— PROVIDED ENTRIES —
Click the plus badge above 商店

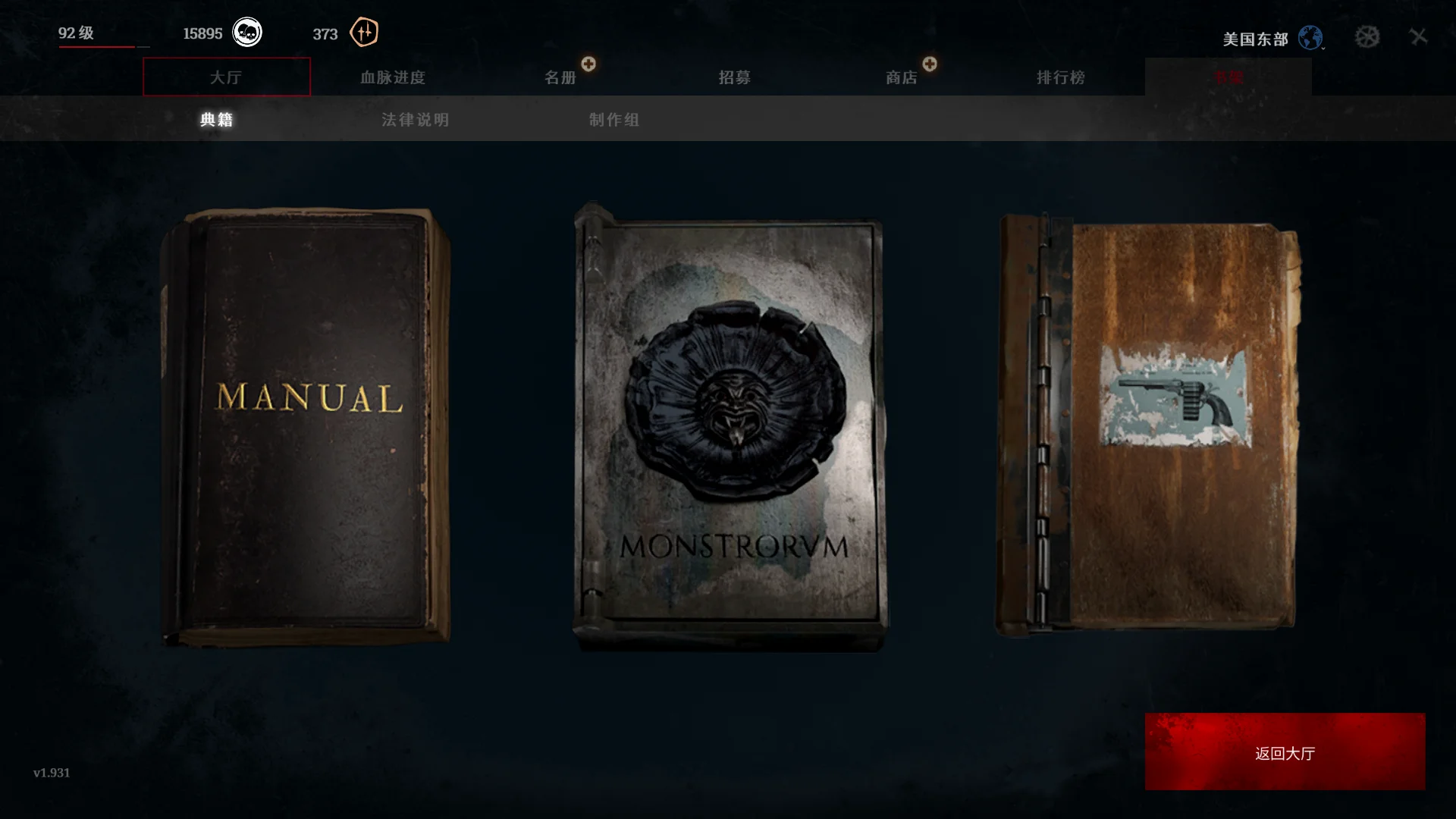coord(930,64)
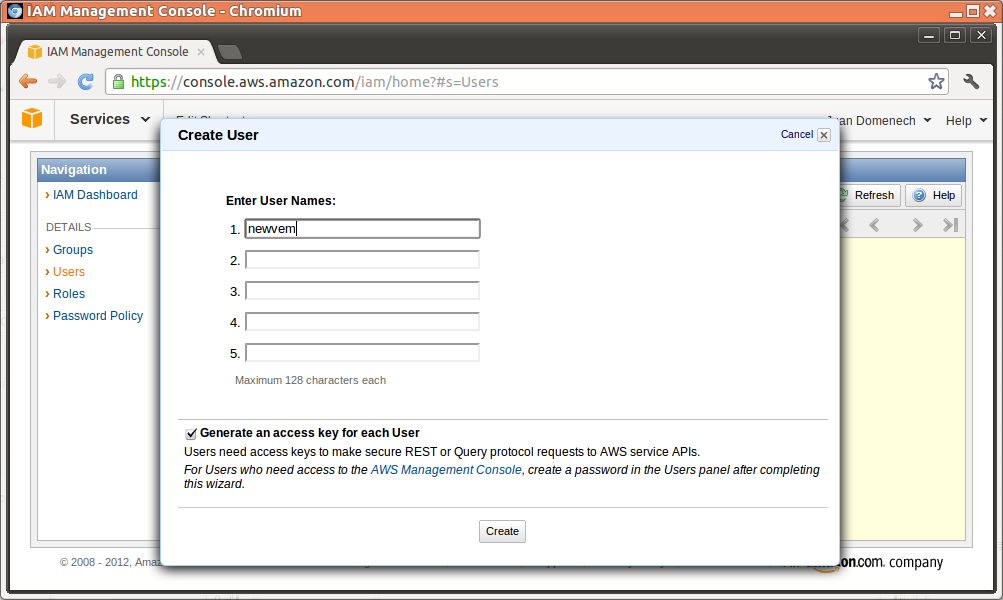Switch to the IAM Management Console tab

[116, 51]
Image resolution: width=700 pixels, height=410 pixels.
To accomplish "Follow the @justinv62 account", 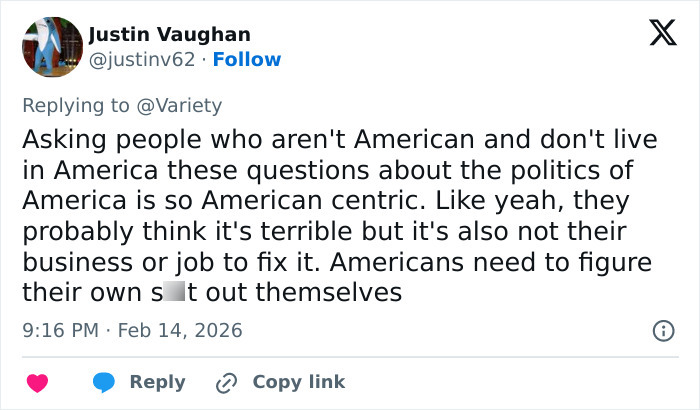I will [x=248, y=59].

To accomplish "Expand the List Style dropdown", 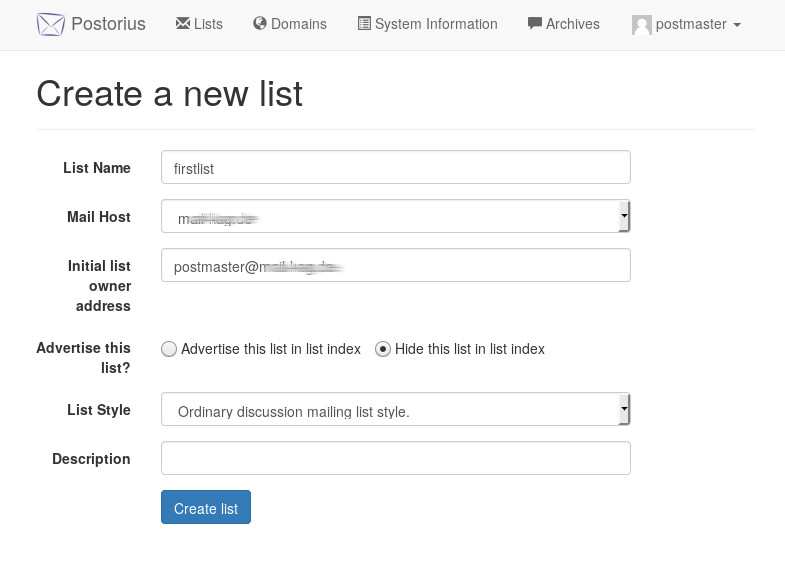I will click(395, 410).
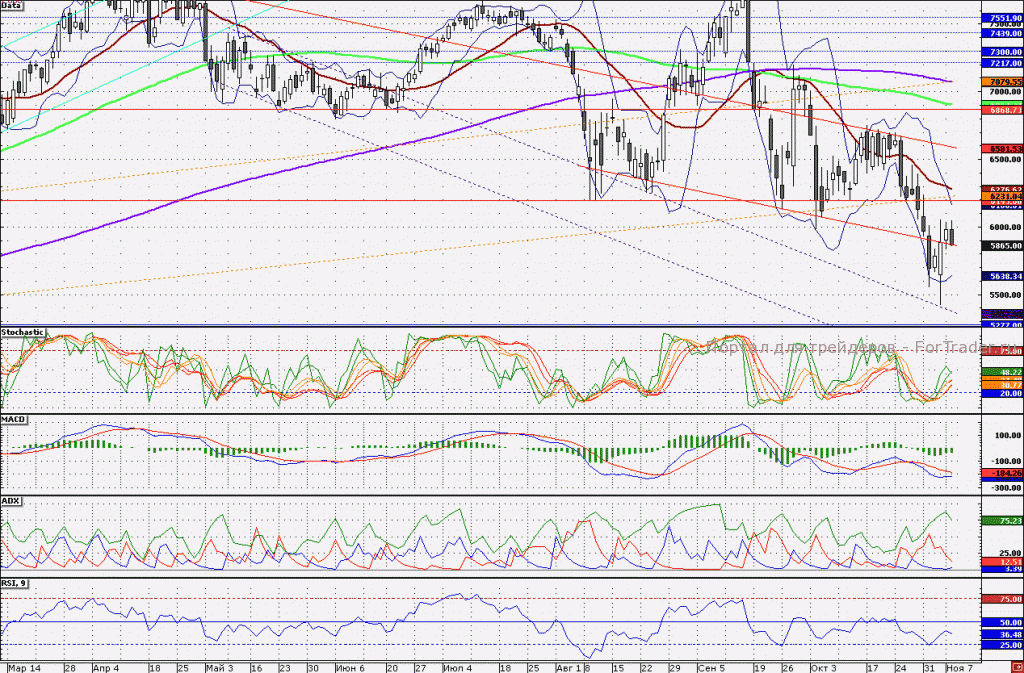The width and height of the screenshot is (1024, 673).
Task: Click the red 6868.73 level tag
Action: tap(1002, 111)
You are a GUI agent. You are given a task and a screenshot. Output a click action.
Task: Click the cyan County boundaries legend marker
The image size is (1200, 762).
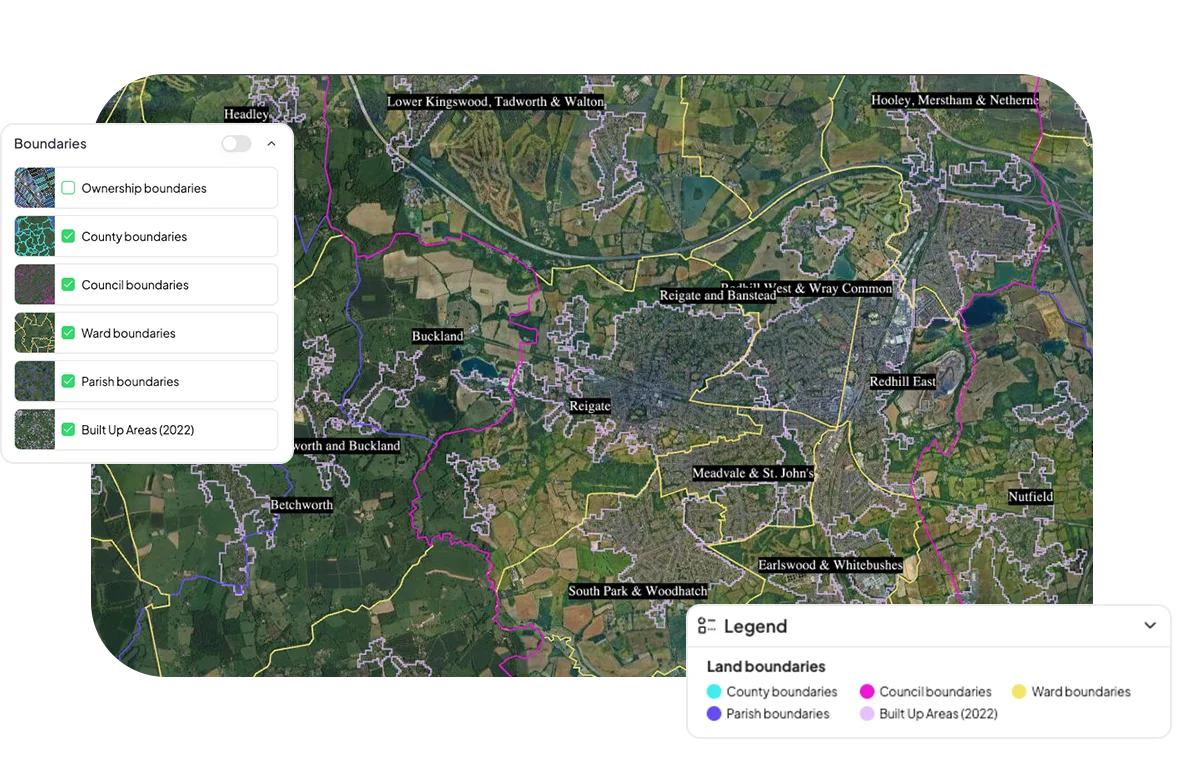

— TASK DESCRIPTION —
Lines from the one with "You are a GUI" through the final line of the records are the whole answer; print them exactly, minus any pictures.

— SOLUTION TO THE PROBLEM —
You are a GUI agent. You are given a task and a screenshot. Output a click action.
Task: Click the cyan County boundaries legend marker
The image size is (1200, 762).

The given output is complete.